* [EXERCISE AIM] Set down each of the following records verbatim, preserving every line without alteration.

>> Begin

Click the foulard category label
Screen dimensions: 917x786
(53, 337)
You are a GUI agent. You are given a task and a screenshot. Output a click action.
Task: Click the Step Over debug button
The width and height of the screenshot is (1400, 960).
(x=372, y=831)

>> End

* [WORKED ANSWER]
Click the foulard category label
Screen dimensions: 917x786
(53, 337)
You are a GUI agent. You are given a task and a screenshot. Output a click action.
Task: Click the Step Over debug button
The width and height of the screenshot is (1400, 960).
(x=372, y=831)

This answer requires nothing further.